Brahma Sutras (Shankaracharya)

by George Thibaut | 1890 | 203,611 words

English translation of the Brahma sutras (aka. Vedanta Sutras) with commentary by Shankaracharya (Shankara Bhashya): One of the three canonical texts of the Vedanta school of Hindu philosophy. The Brahma sutra is the exposition of the philosophy of the Upanishads. It is an attempt to systematise the various strands of the Upanishads which form the ...

36. (The same thing follows) from the express denial of other (existences).

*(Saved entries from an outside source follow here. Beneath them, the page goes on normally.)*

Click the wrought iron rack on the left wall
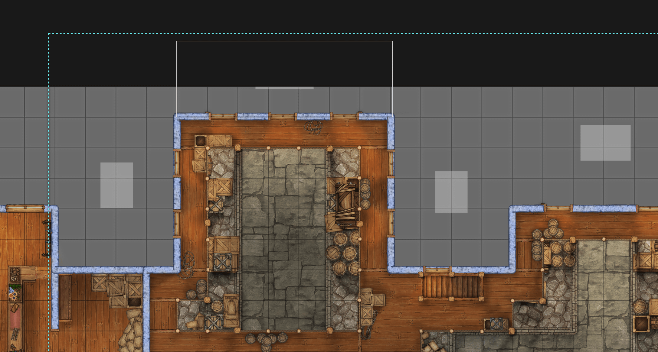This screenshot has height=352, width=658. 47,238
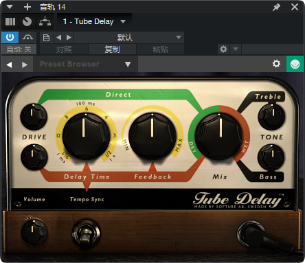Toggle the plugin power bypass button

10,37
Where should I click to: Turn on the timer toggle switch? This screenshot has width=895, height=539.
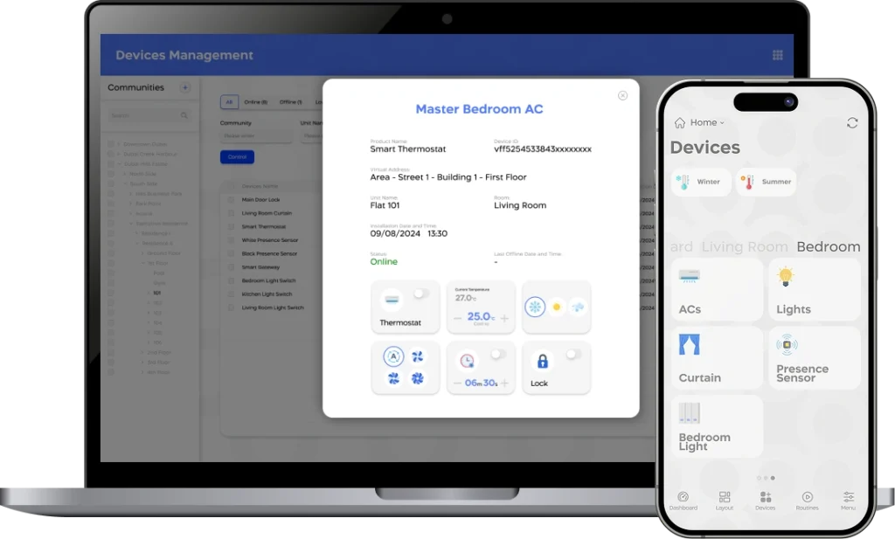[497, 354]
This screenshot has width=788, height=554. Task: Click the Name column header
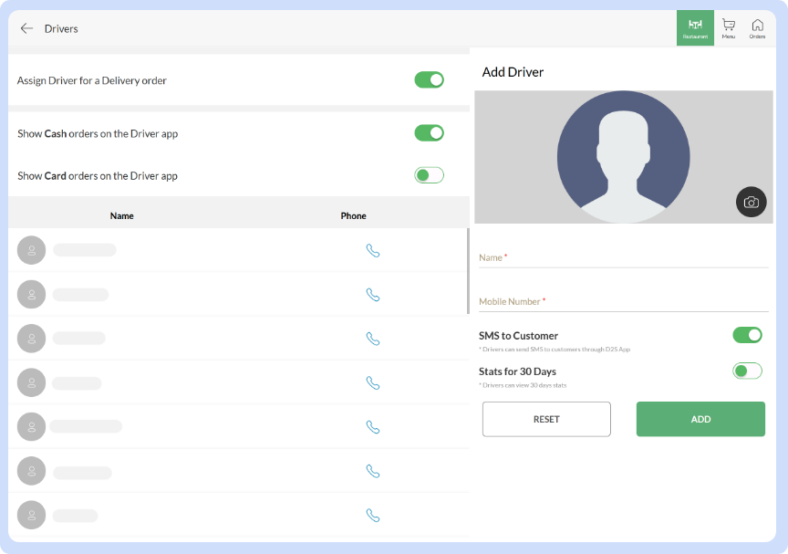[x=121, y=215]
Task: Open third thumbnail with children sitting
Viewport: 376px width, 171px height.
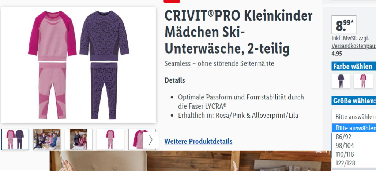Action: tap(78, 139)
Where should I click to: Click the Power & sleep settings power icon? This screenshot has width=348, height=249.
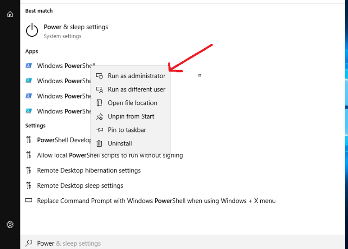click(32, 30)
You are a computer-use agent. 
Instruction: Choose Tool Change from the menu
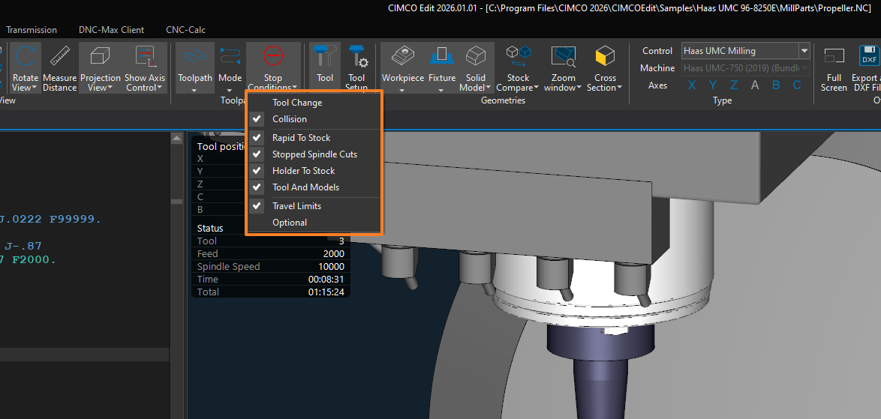(x=297, y=103)
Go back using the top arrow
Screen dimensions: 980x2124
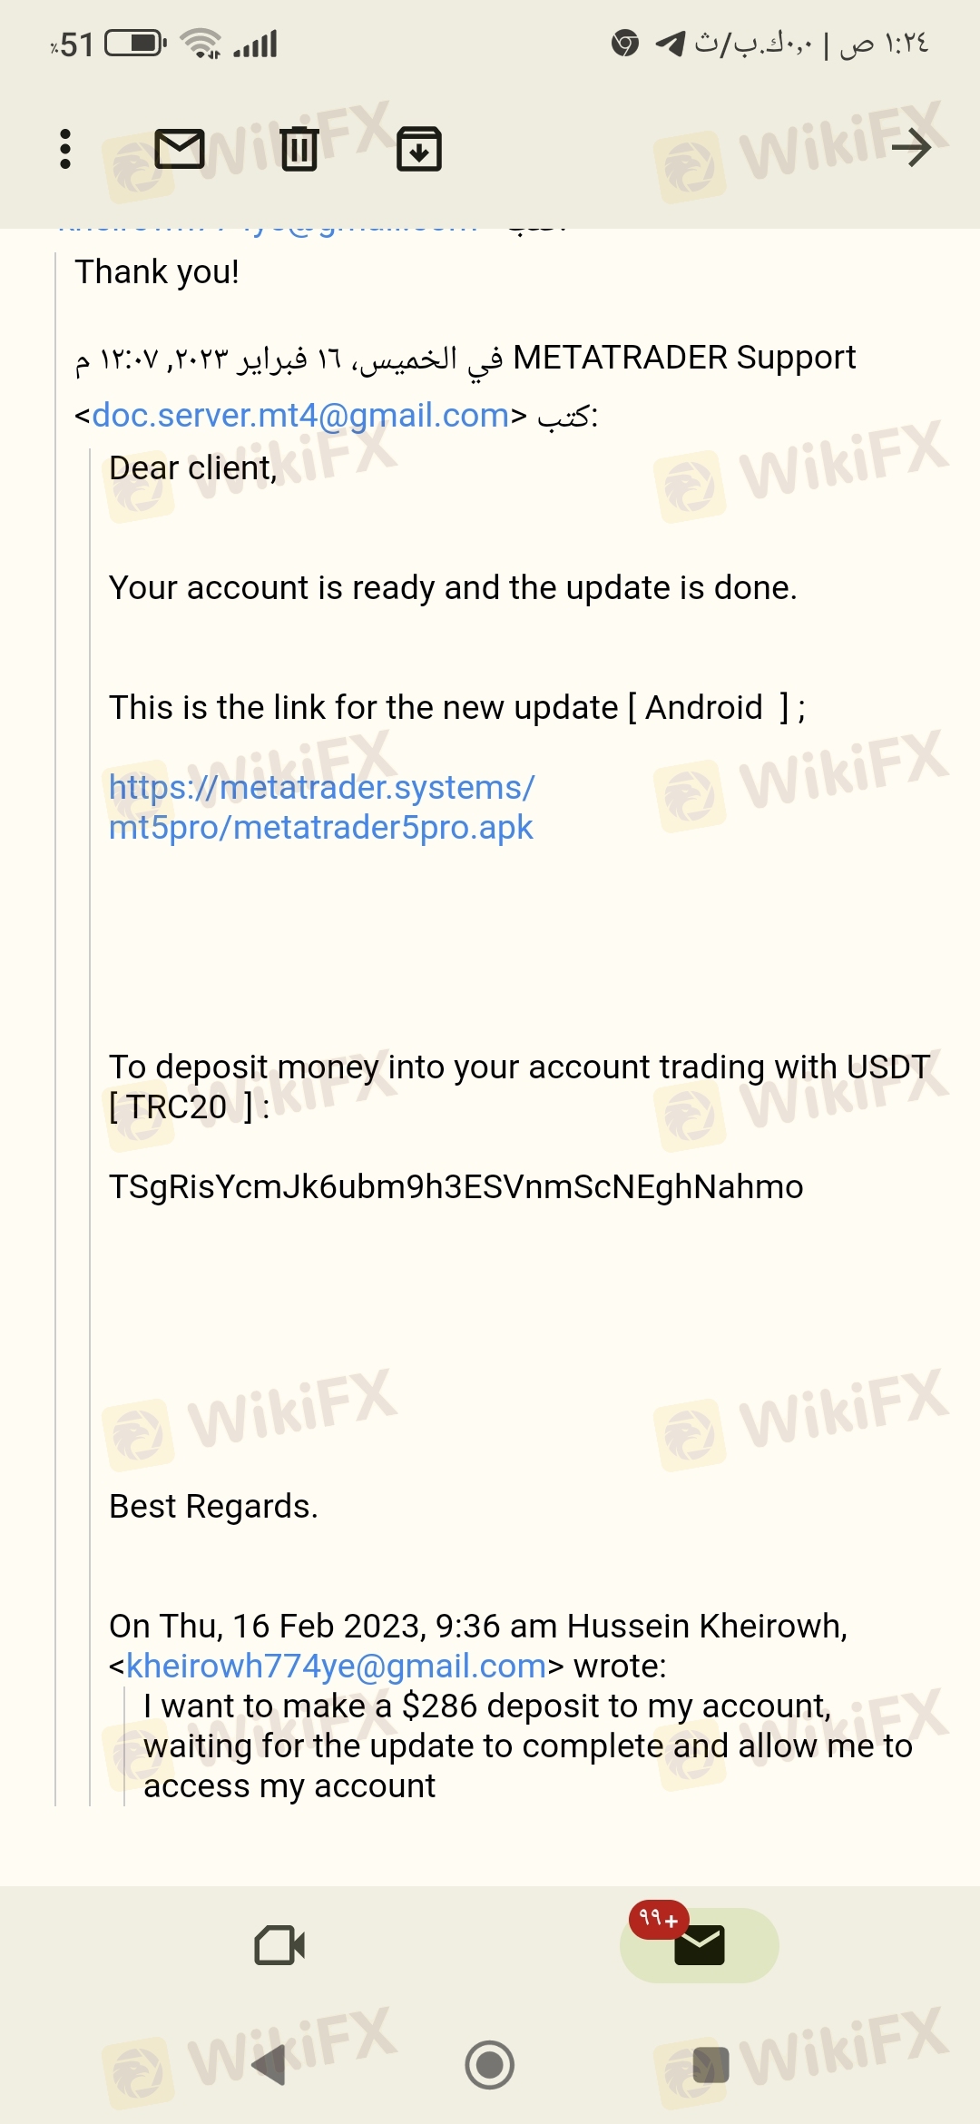point(911,148)
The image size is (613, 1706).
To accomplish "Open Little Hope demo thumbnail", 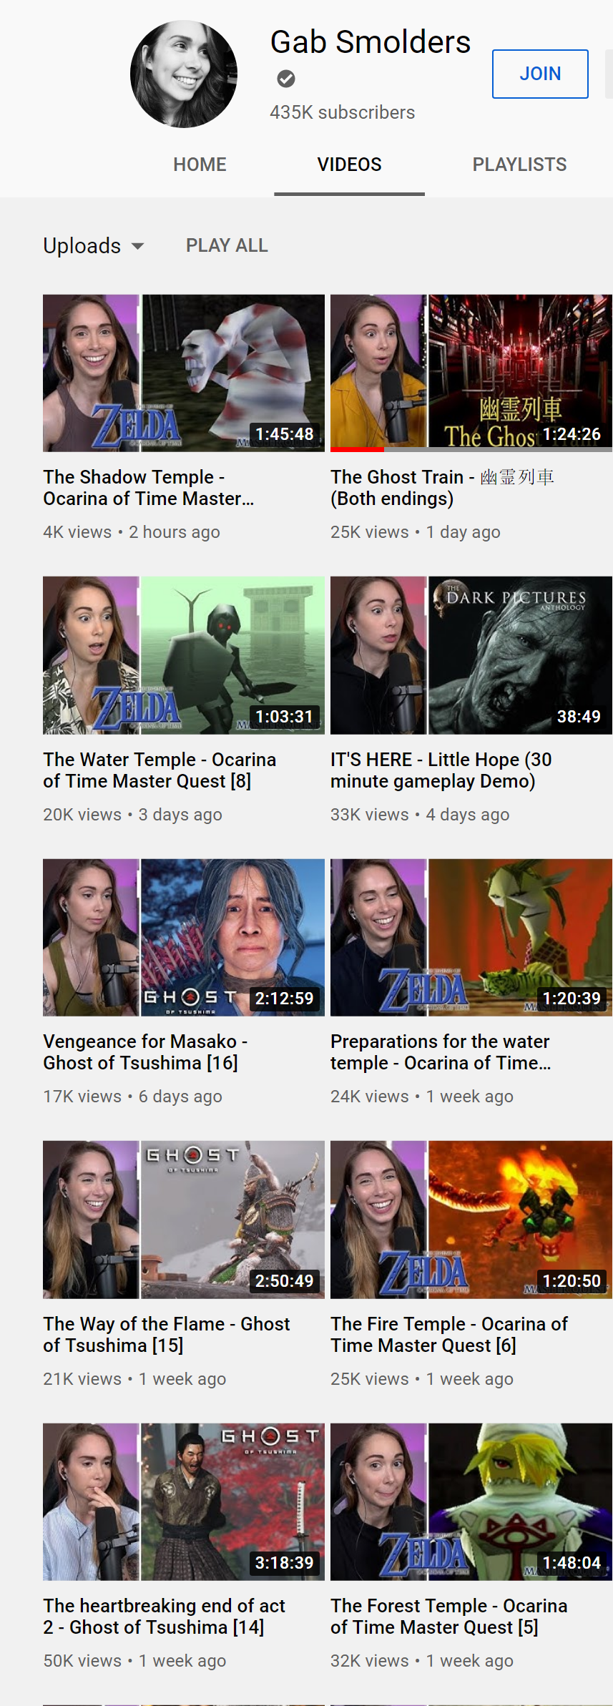I will click(x=471, y=655).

Having thus refuted the arguments of the pūrvapakṣin, the Sūtrakāra in conclusion strengthens his view by a further reason. A great number of Vedic passages--which, considering the context in which they stand, cannot be explained otherwise--distinctly deny that there exists anything apart from Brahman; 'He indeed is below; I am below; the Self is below' (Ch. Up. VII, 25, 1; 2); 'Whosoever looks for anything elsewhere than in the Self was abandoned by everything' (Bṛ. Up. II, 4, 6); 'Brahman alone is all this' (Mu. Up. II, 2, 11); 'The Self is all this' (Ch. Up. VII, 25, 2): 'In it there is no diversity' (Bṛ. Up. IV, 4, 19); 'He to whom there is nothing superior, from whom there is nothing different' (Śvet. Up. III, 9); 'This is the Brahman without cause and without effect, without anything inside or outside' (Bṛ. Up. II, 5, 19).--And that there is no other Self within the highest Self, follows from that scriptural passage which teaches Brahman to be within everything (Bṛ. Up. II, 5, 19).